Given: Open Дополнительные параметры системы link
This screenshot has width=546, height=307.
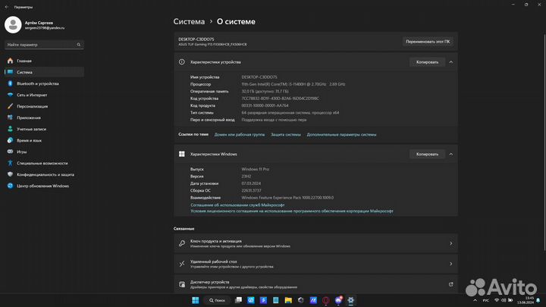Looking at the screenshot, I should coord(341,134).
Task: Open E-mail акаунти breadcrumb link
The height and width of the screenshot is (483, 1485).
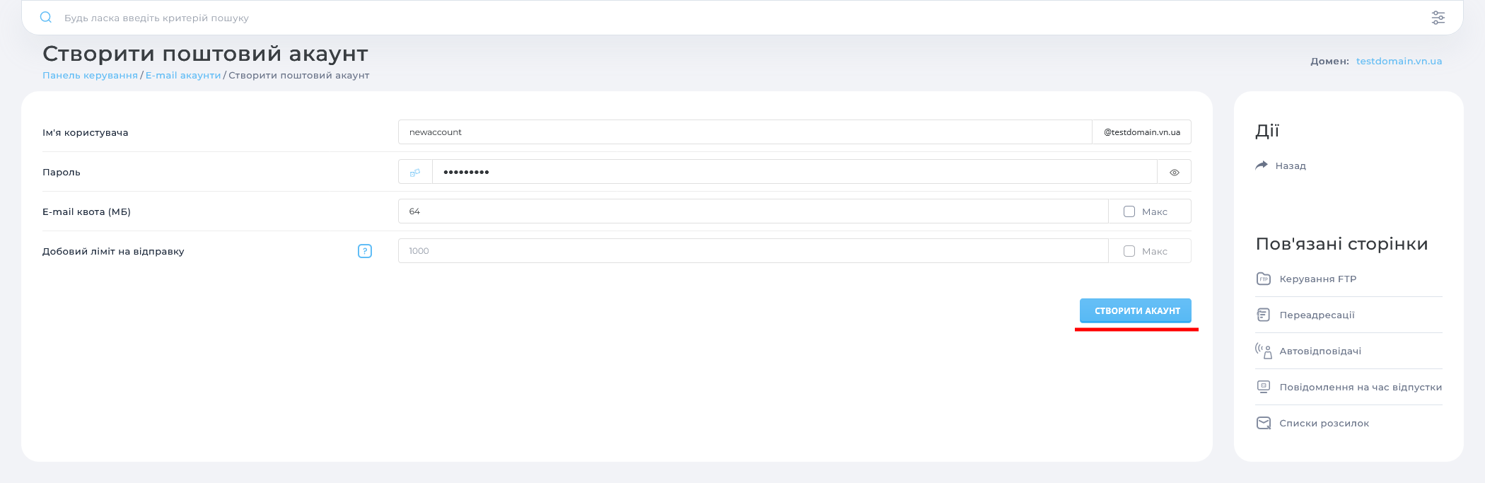Action: point(183,76)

*What the task asks*. Please swap "link" for "hyperlink" in all of the records above and change nothing else. Reproduce the records without the pictures.

*Full response*.
Given: Open Дополнительные параметры системы hyperlink
This screenshot has width=546, height=307.
Looking at the screenshot, I should coord(341,134).
Task: Open E-mail акаунти breadcrumb hyperlink
The height and width of the screenshot is (483, 1485).
Action: point(183,76)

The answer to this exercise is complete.